Similarly, the 11th century scholar Rashi remarks that the word vayak’hel expresses the idea of causing a thing to be done, rather than doing it directly. He writes, “One does not actually assemble people with one’s hands, but they are assembled by one’s speech.” The English word convoke, meaning “to call together” fits this distinction remarkably well.
But how does this convocation, this calling of people together into a community (k’hilah), work?
It cannot be mechanical, as Rashi observes – meaning, you cannot literally push people into place. Nor can it be simply behavioral, the way you train animals to respond to your commands. Humans are more complex. The type of speech that motivates us to gather together and work in concert is storytelling.
Stephen Denning, in his charming book Squirrel Inc.: A Fable of Leadership Through Storytelling, teaches that “when individuals have shared stories, they work together much better. That’s virtually a definition of a group or a community: it’s a set of individuals who know the same stories and see the same meaning in them.” (pp. 61-62)
Judaism at its simplest is a shared story. But if you have ever been to Torah study, you’ll know we rarely agree on the meaning of our shared story! The Torah – perhaps intentionally – provokes endless discussion, leading to laws, anecdotes, poems, and philosophies which can diverge wildly from each other.
Yet if we think we are disagreeing about the meaning of our story, perhaps we misunderstand the true story – whose deeper meaning we do in fact share. That story might go something like this. In the beginning, God had no one to share stories with, and so created the world and humans in it. But humans saw differently from each other, which resulted in violence and harm. So God planted a seed which over many generations grew into the splendid Tree of Life that we call Torah, and the purpose of Torah wasn’t to say who was right and who was wrong. The purpose of Torah was to teach people how to gather together and debate, discuss, and (occasionally deride but more often) endow dignity even to those opinions that didn’t become mainstream.
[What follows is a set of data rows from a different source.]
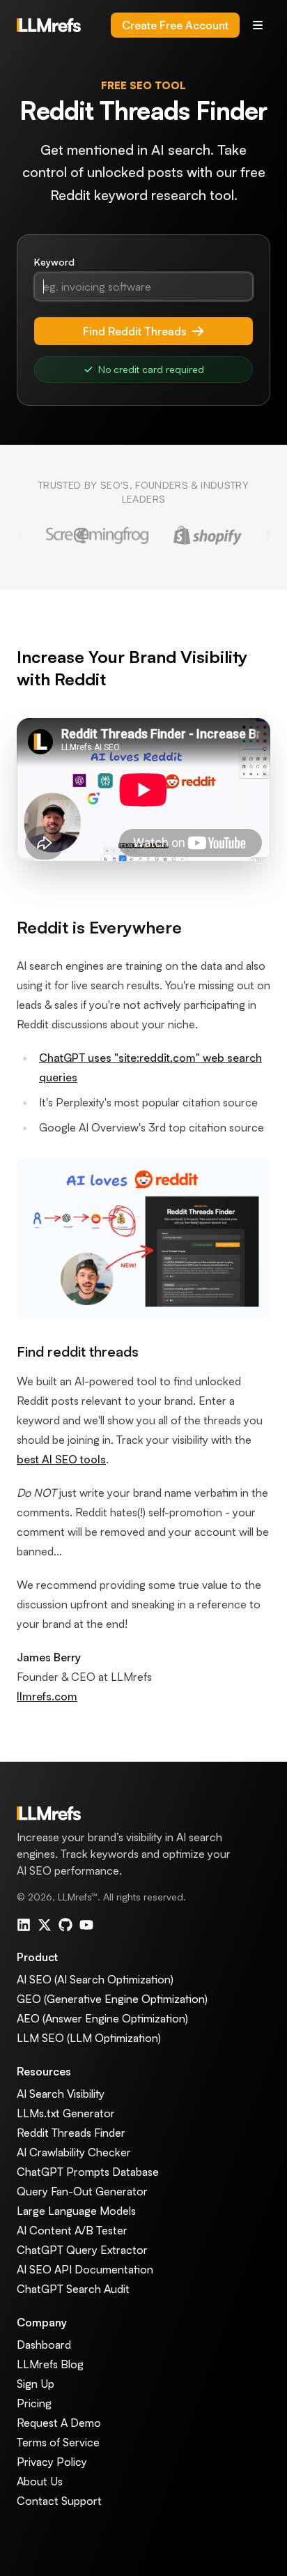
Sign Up (35, 2384)
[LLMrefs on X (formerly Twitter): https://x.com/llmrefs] (45, 1925)
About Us (40, 2481)
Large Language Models (76, 2211)
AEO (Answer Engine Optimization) (102, 2018)
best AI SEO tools (61, 1459)
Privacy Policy (52, 2462)
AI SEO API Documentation (85, 2269)
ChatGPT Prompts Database (88, 2172)
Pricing (34, 2403)
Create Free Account (175, 25)
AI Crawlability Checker (74, 2152)
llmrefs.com (47, 1696)
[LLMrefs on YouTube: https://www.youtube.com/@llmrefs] (86, 1925)
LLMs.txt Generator (66, 2113)
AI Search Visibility (60, 2094)
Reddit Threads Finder (71, 2133)
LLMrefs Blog (50, 2364)
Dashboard (44, 2345)
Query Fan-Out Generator (82, 2191)
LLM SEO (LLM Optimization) (89, 2038)
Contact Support (59, 2501)
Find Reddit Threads (135, 331)
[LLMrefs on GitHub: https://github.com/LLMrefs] (65, 1925)
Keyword (54, 262)
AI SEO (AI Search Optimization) (95, 1979)
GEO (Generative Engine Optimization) (112, 1999)
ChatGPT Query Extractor (82, 2250)
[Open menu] (257, 25)
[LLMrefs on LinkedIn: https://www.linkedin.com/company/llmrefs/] (24, 1925)
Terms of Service (58, 2442)
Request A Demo (59, 2423)
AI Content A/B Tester (72, 2230)
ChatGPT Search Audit (73, 2289)
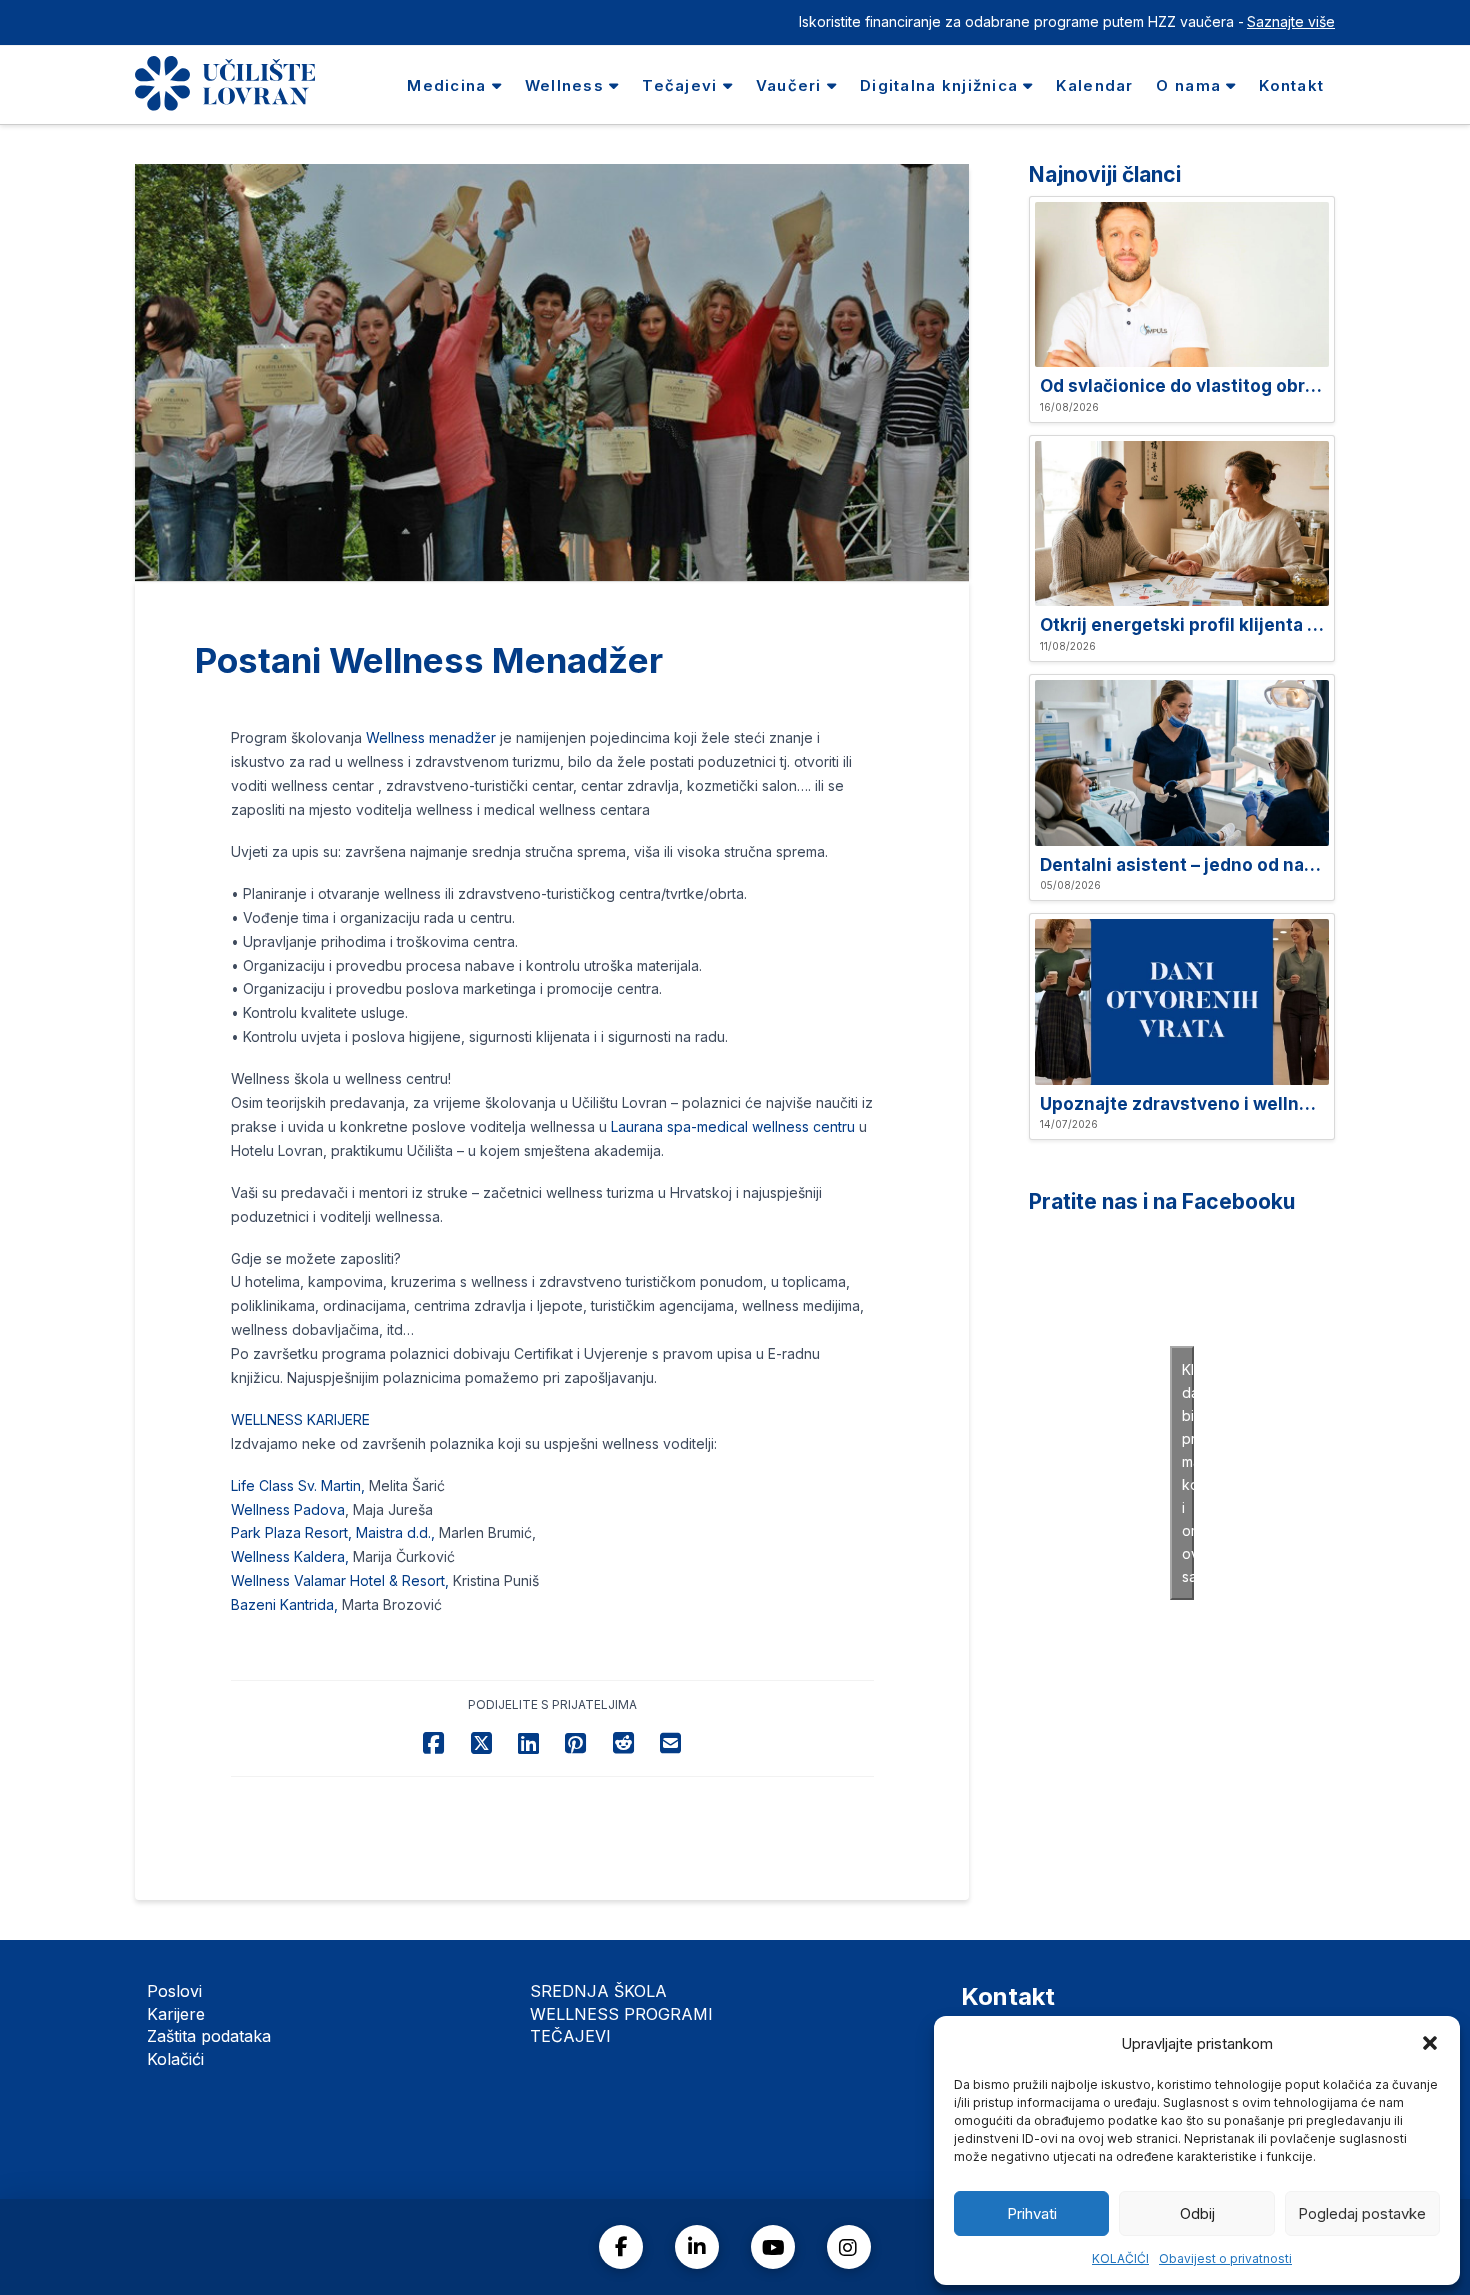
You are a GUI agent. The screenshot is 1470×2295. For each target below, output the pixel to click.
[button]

The Tree of Life will be fully grown when all humans treasure their different perspectives, and cease to cause harm through speech and deed. Will this day ever come? Whenever we gather today, may it be to advance us one step closer to the peaceful diversity that Jewish tradition imagines as our ultimate project.
As the midrash says, “Everything that was written in the Torah was written for the sake of peace” (Tanchuma, Tzav 3). May this Shabbat bring you stories of peace.